> **Work instruction 1**
In the profile of Edward Wilson, list the kinds of sources Wilson searched when looking for pictures of men who'd had mastectomies.
> **Work instruction 2**
Using the profile of Edward Wilson, say whether each statement agrees with it, giving yes or no and the deciding words quoted from the profile: (a) Wilson was 53 years old when he was diagnosed. (b) Wilson found pictures of men with mastectomies in brochures. (c) Wilson is a father of three.
> **Work instruction 3**
From the profile of Edward Wilson, reproduce the part that opens with the words containing "Profiles: It Just" and closes with "a woman's disease.".

> **Passage shown**
=== Section Start ===
Profiles: It Just Felt Lonely
When Edward Wilson was diagnosed with breast cancer in 2000, he had a lot of questions. Mainly, though, the 53-year-old Alaskan Airlines pilot wanted to know what a male mastectomy would look like. For a female breast cancer patient, it would have been easy information to find. For Wilson, it was impossible. He searched through books, brochures and Web sites, looking for pictures of men who'd had mastectomies.
He found nothing.
Wilson was on his way to experiencing firsthand the disadvantages and challenges that come with being one of 1,700 men diagnosed each year with what's widely considered a woman's disease.
"Lonely is the one word I can surely say that I felt at the very beginning—and not that I needed all the hugs or anything, it just felt lonely," he says. "There just weren't many guys for me to talk to about this."
Throughout his battle with breast cancer, the husband and father of two was inundated with images of women with breast cancer. He got tired of hearing, "Yes, men get breast cancer too, but it's very rare." That might be true, Wilson says, but it doesn't mean those men and their families don't count. "What's up with that? Kids don't want to lose their dads early either," he says, adding that the news of his breast cancer was just as difficult for his children as a mother's diagnosis would be for her children.
=== Section End ===
> **Data supplied**
=== Section Start ===
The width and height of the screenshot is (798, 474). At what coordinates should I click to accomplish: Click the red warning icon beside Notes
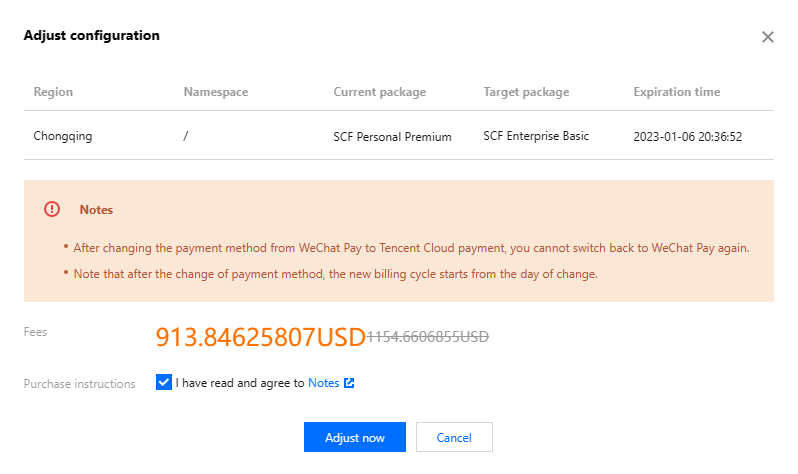[52, 210]
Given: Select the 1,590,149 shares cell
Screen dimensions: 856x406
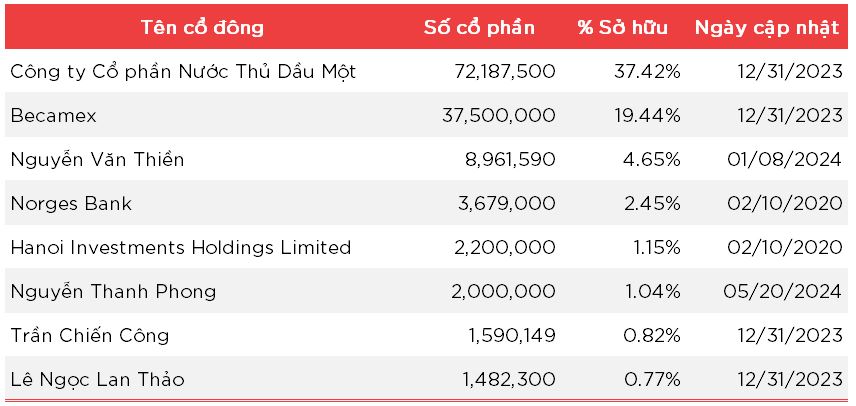Looking at the screenshot, I should (x=509, y=336).
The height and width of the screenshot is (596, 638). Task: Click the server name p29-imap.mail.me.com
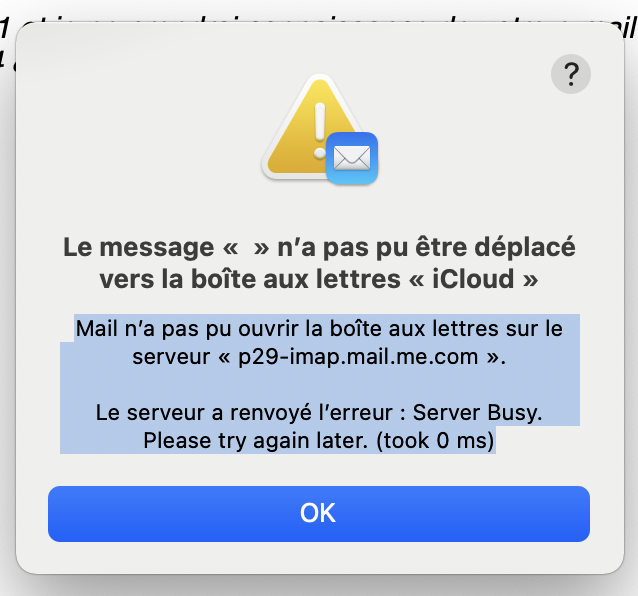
=== Section End ===
> **Your response 1**
books, brochures, Web sites

> **Your response 2**
(a) Yes: "the 53-year-old Alaskan Airlines pilot"
(b) No: "He found nothing."
(c) No: "the husband and father of two"

> **Your response 3**
Profiles: It Just Felt Lonely
When Edward Wilson was diagnosed with breast cancer in 2000, he had a lot of questions. Mainly, though, the 53-year-old Alaskan Airlines pilot wanted to know what a male mastectomy would look like. For a female breast cancer patient, it would have been easy information to find. For Wilson, it was impossible. He searched through books, brochures and Web sites, looking for pictures of men who'd had mastectomies.
He found nothing.
Wilson was on his way to experiencing firsthand the disadvantages and challenges that come with being one of 1,700 men diagnosed each year with what's widely considered a woman's disease.